------ MATERIAL PROVIDED

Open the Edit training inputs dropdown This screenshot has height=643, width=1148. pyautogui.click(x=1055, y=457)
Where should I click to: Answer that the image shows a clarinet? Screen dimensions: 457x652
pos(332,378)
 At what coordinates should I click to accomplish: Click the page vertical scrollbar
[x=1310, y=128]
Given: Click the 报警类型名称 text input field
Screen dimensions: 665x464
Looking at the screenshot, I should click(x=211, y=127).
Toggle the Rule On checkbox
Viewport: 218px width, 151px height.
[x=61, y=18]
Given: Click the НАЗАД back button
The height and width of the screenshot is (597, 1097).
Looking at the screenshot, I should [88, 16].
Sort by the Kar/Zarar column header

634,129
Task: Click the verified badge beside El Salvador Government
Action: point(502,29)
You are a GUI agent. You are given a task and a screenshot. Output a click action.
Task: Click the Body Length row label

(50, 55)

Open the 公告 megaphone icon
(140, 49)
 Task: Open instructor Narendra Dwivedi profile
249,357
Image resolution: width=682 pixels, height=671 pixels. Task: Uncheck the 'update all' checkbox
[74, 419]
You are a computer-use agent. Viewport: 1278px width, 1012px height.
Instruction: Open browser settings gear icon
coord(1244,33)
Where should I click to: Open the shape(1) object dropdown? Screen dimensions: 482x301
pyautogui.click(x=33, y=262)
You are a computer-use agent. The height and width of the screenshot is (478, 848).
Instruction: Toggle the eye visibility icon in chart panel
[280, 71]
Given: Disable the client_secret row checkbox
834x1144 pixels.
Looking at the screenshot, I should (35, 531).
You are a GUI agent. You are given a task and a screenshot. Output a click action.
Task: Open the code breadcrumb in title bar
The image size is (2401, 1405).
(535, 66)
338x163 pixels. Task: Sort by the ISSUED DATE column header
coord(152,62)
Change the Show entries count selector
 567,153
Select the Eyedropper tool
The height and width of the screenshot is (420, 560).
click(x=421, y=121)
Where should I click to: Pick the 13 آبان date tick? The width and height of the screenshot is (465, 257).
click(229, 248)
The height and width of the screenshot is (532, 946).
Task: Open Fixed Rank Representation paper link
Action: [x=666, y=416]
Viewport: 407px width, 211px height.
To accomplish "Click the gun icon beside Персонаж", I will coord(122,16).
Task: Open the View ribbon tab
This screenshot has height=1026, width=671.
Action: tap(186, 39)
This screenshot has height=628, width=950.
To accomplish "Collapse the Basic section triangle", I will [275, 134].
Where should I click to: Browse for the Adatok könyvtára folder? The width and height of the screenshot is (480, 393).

------------

● **EXERCISE REQUIREMENTS**: Tell how many lines in the entries contain the string "agent". Give the number and nothing more.

● **RESPONSE**: 4